[Trophées de l'édition] Julia Pavlowitch, éditrice à L'Iconoclaste (1/5) | Livres Hebdo

Par Alexiane Guchereau, le 28.10.2019 à 17h59 (mis à jour le 28.10.2019 à 19h32) L'éditeur de l'année

[Trophées de l'édition] Julia Pavlowitch, éditrice à L'Iconoclaste (1/5)

L'éditrice Julia pavlowitch (gauche) pose avec son auteure Adeline Dieudonné. - Photo L'ICONOCLASTE

Livres Hebdo présente chaque jour un des nommés pour les Trophées de l'Edition dans la catégorie de l'éditeur de l'année, pour laquelle nos lecteurs professionnels du livre sont appelés à voter. Aujourd'hui, Julia Pavlowitch, éditrice à l'Iconoclaste.

L'une des éditrices sélectionnées par la rédaction de Livres Hebdo pour concourir au trophée de l'éditeur de l'année, Julia Pavlowitch a permis l’émergence spectaculaire de L'Iconoclaste sur la scène littéraire avec les romans d’Adeline Dieudonné, La vraie vie (2018) et de Cécile Coulon, Une bête au Paradis, à la rentrée littéraire 2019.

Le premier roman d'Adeline Dieudonné, lauréat du Prix Première plume, du prix du roman Fnac, du prix Renaudot des lycéens, du prix Rossel et du Grand prix des lectrices de Elle, va être publié au Royaume-Uni et aux Etats-Unis en 2020. Une adaptation cinématographique est en cours. De son côté, Cécile Coulon, pour son premier livre édité chez L'iconoclaste, a remporté le prix littéraire du Monde et est arrivée en septembre en tête du Palmarès Livres Hebdo des romans de la rentrée littéraire préférés des libraires, dans la catégorie littérature française. 

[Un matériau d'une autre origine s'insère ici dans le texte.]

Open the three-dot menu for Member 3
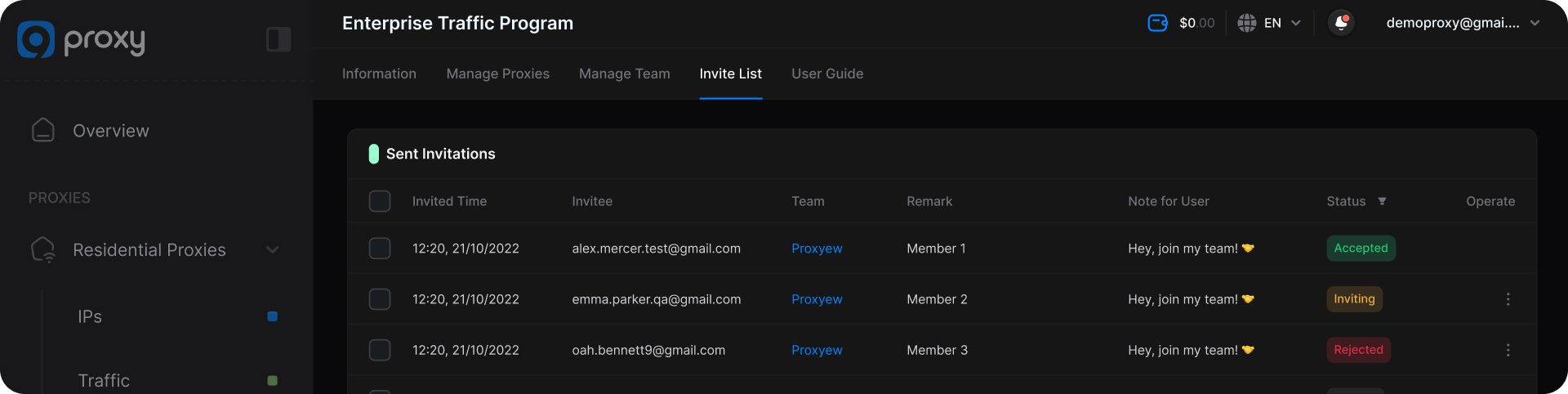Image resolution: width=1568 pixels, height=394 pixels. click(1508, 350)
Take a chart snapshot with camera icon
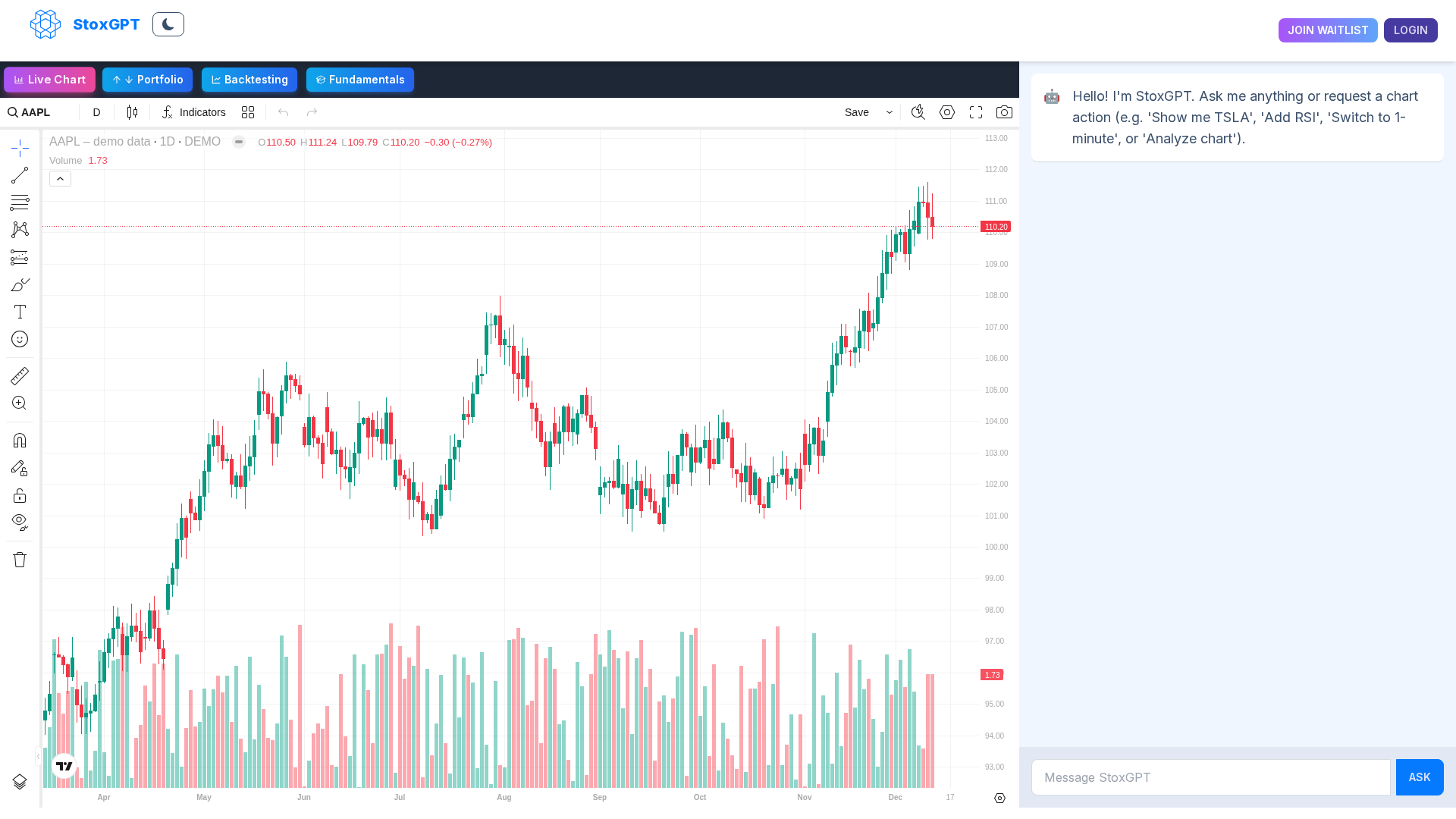The image size is (1456, 819). click(1004, 112)
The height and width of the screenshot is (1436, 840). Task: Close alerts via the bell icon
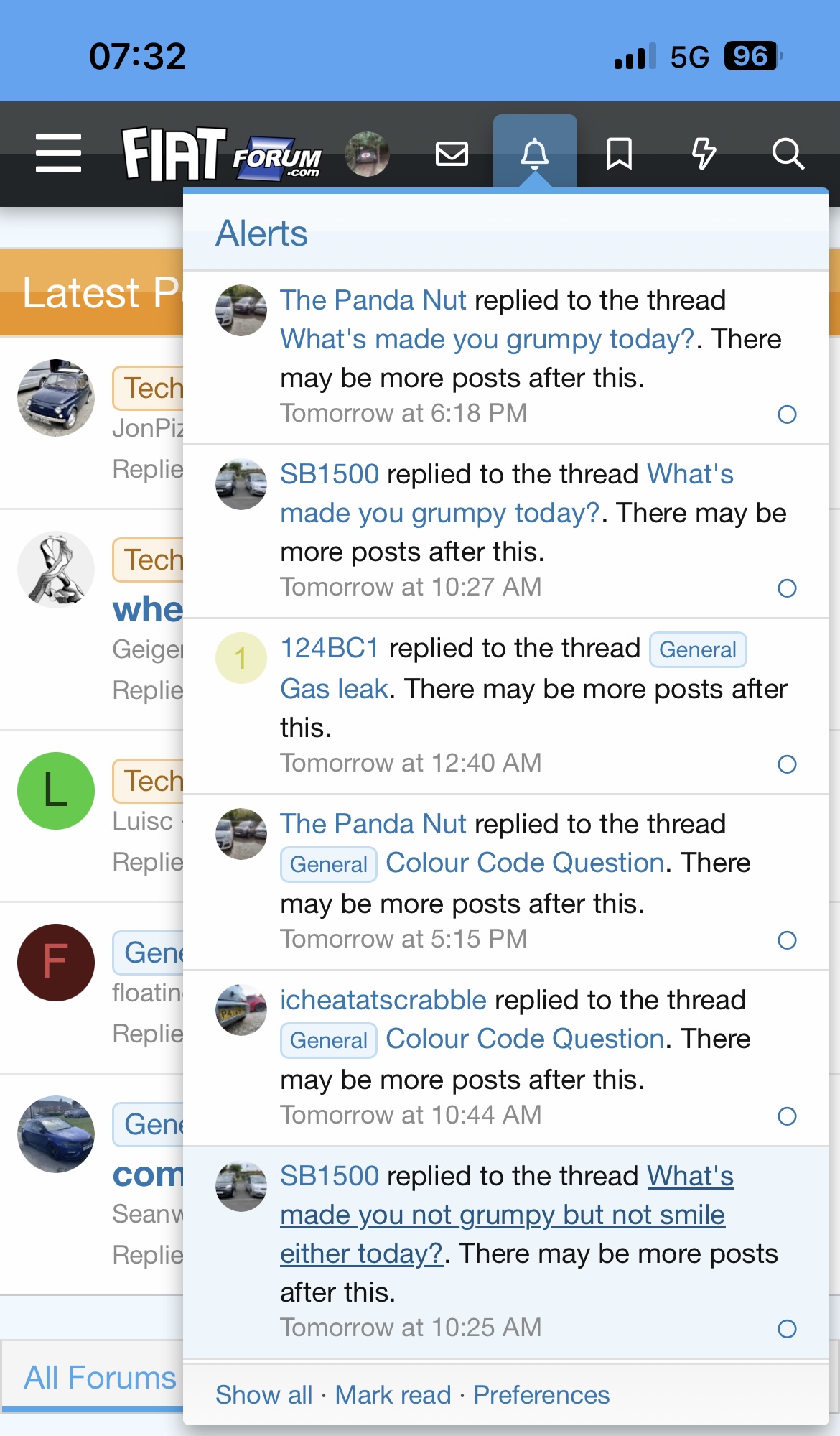535,154
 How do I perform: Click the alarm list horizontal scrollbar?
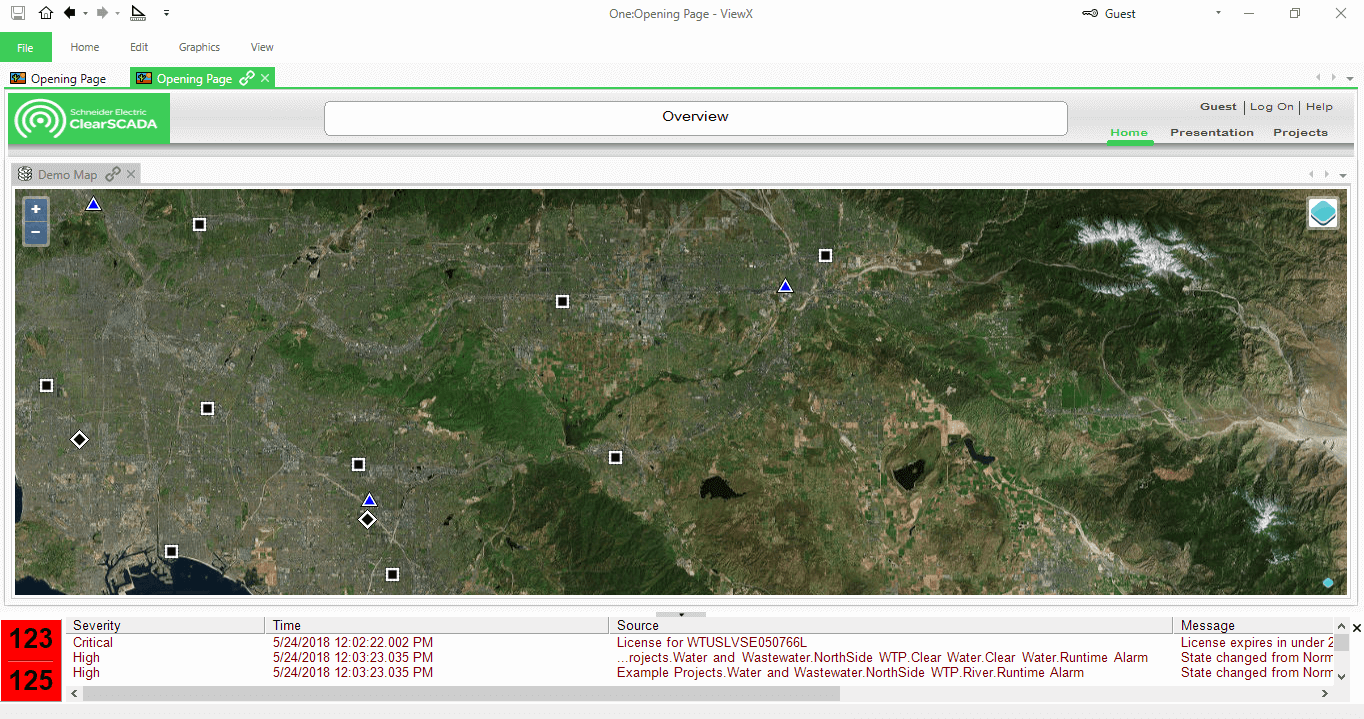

Rien ne prédestinait pour autant Julia Pavlowitch à devenir éditrice. Elle qui "détestait lire" quand elle était enfant et qui accompagnait malgré tout son père dans les librairies, qu'il fréquentait beaucoup, s'est orientée vers des études de journalisme et d'urbanisme à Toulouse puis à Paris, avant d'arriver dans le milieu de l'édition "par hasard". Elle mène de nombreuses opérations de communication pour des élus et devient prête-plume pour de nombreux auteurs avant d'être repérée par Jean-Baptiste Bourrat, directeur éditorial des Arènes.

Lire "une heure et pas moins"

L'éditrice pose alors ses valises à l'Iconoclaste en 2017 et publie Neverland, premier roman de Timothée de Fombelle la même année. Elle qui adore Mémoires de fille d'Annie Ernaux (Gallimard, 2016) , Né d'aucune femme de Franck Bouysse (La Manufacture de livres, 2019), Matilda de Roald Dahl (Gallimard Jeunesse) ou encore Face aux ténèbres de William Styron, recommande de lire tous les jours "pendant une heure et pas moins" un livre avec ses enfants.

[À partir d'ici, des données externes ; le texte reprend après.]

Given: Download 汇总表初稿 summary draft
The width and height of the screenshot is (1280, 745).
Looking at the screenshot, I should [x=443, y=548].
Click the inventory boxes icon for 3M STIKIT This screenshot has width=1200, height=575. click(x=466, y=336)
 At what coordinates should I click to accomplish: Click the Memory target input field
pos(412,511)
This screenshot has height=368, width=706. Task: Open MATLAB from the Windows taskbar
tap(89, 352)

Surprise et flattée de figurer parmi les nommés aux Trophées, elle se dit aujourd'hui déjà très récompensée par le fait d'avoir pu "nourrir ses enfants" avec son travail ainsi que par la joie des auteurs qu'elle publie.

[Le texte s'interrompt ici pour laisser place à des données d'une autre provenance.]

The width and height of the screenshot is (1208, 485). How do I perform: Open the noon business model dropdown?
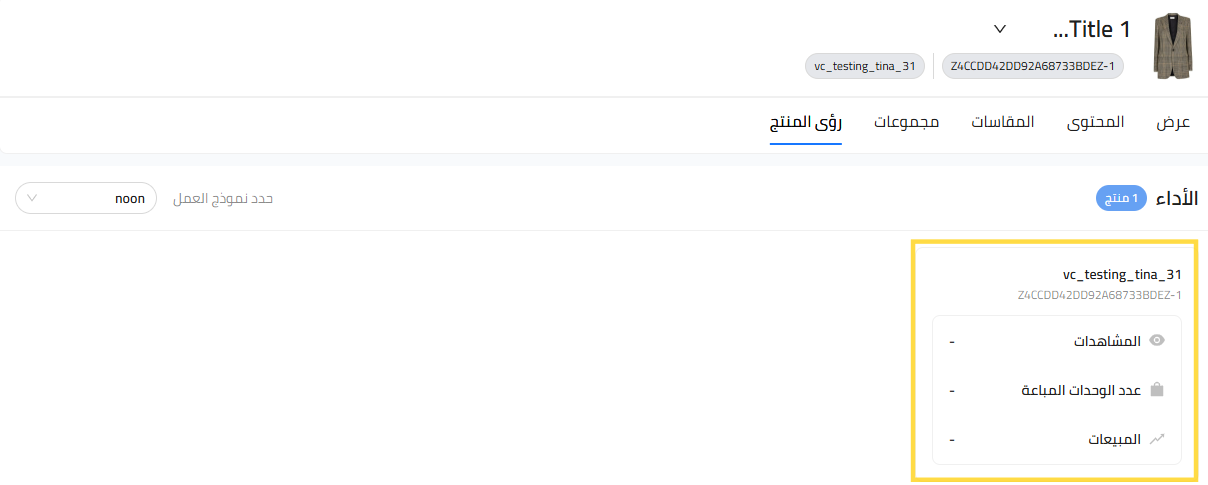coord(86,198)
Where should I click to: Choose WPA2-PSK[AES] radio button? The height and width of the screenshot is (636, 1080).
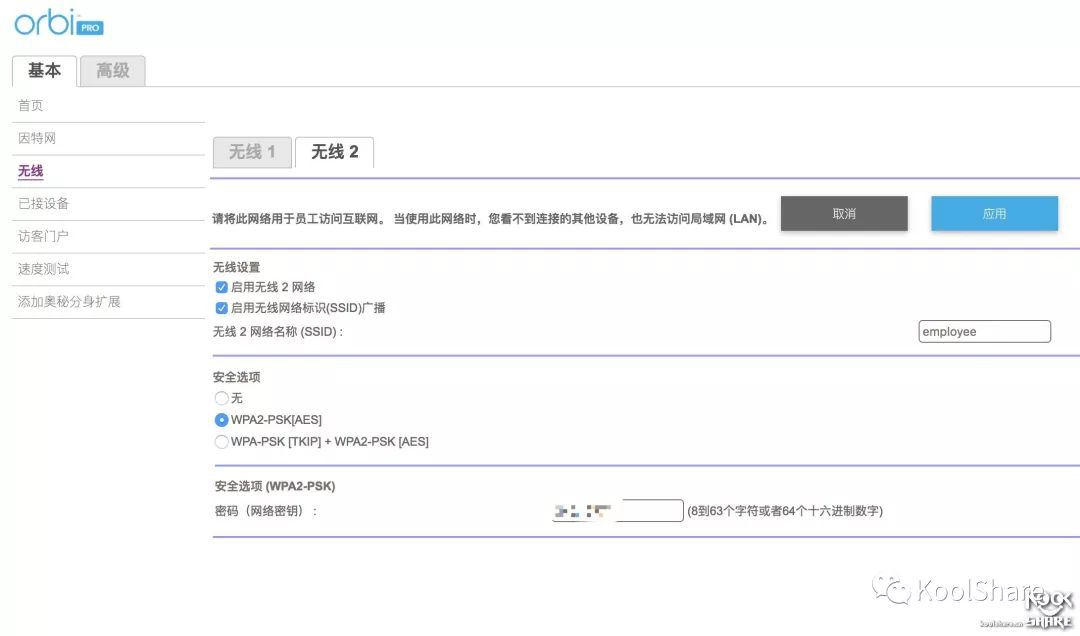[x=222, y=420]
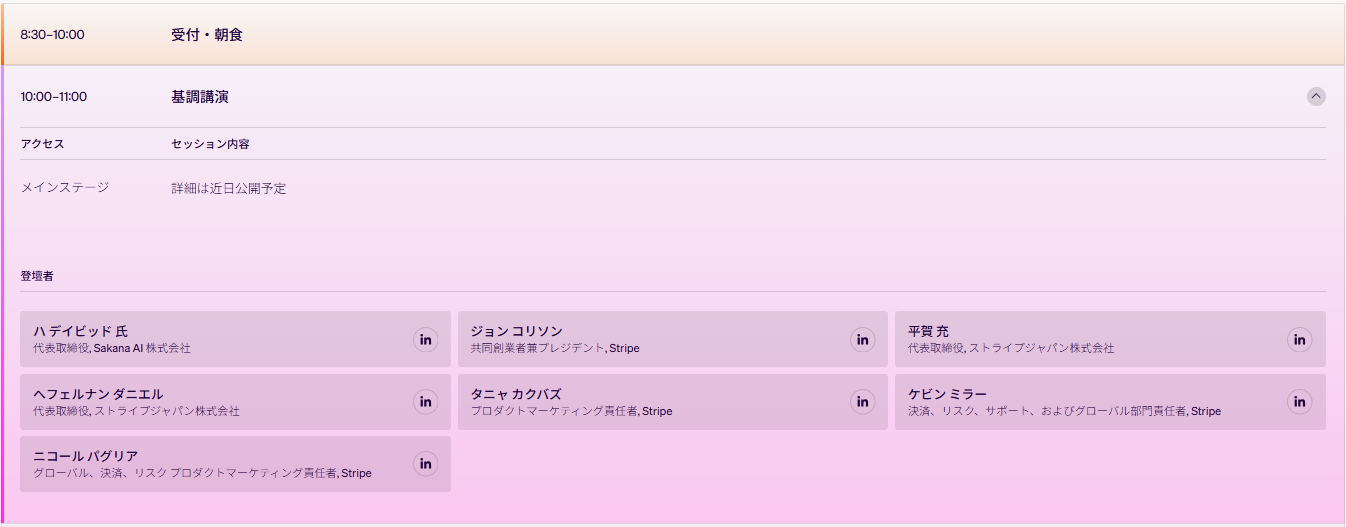Click the 8:30–10:00 time label
The width and height of the screenshot is (1346, 527).
[x=52, y=35]
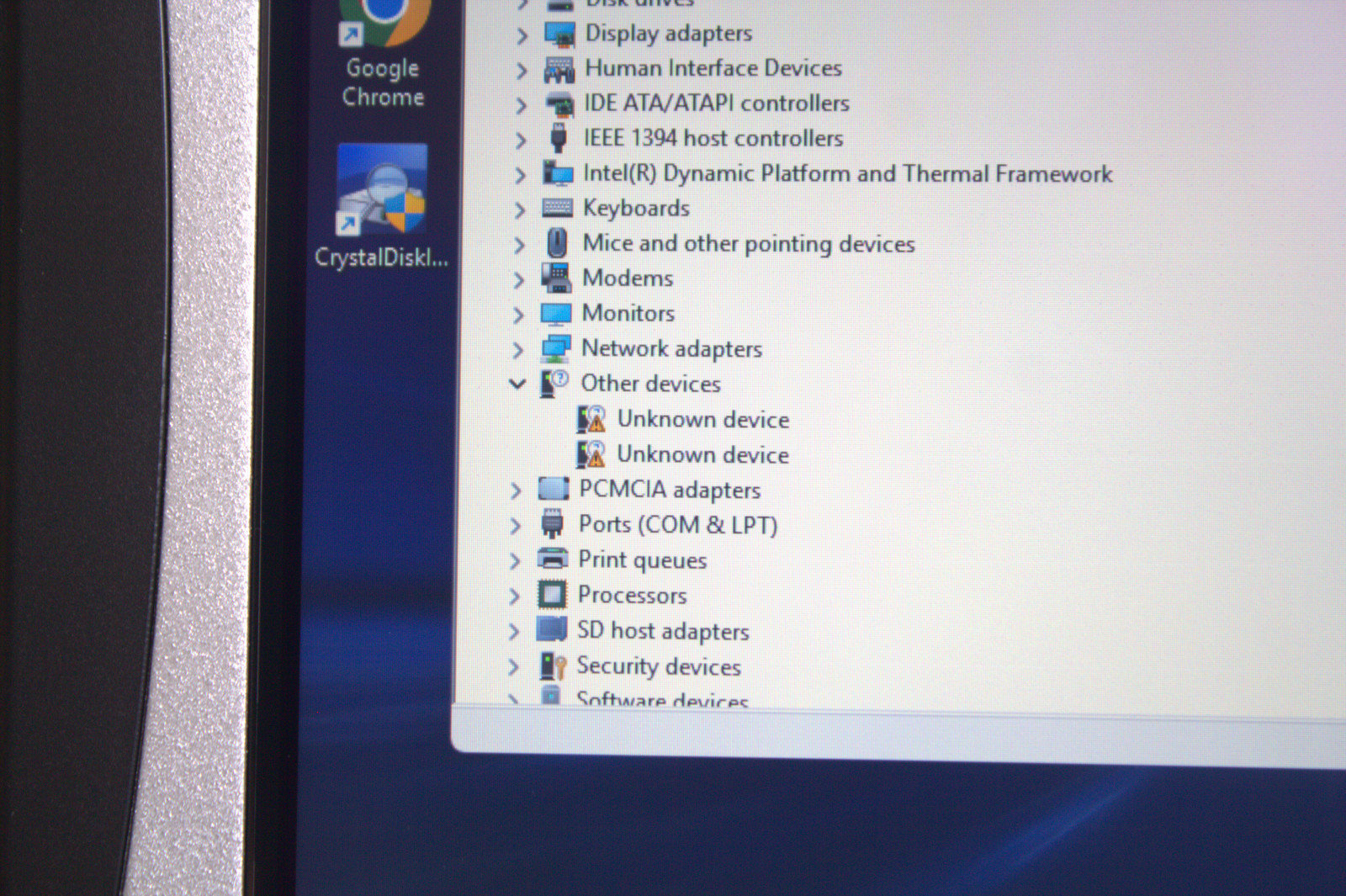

Au côté de Julia Pavlowitch, Ahmed Agne & Cécile Pournin, Stephanie Chevrier, Juliette Joste et Béatrice Vincent figurent dans la sélection de la rédaction de Livres Hebdo pour le Trophée de l'éditeur de l'année, qui sera départagé, comme le Trophée de la petite maison d'édition de l'année, par le vote des lecteurs sur ce formulaire (avant le 10 novembre).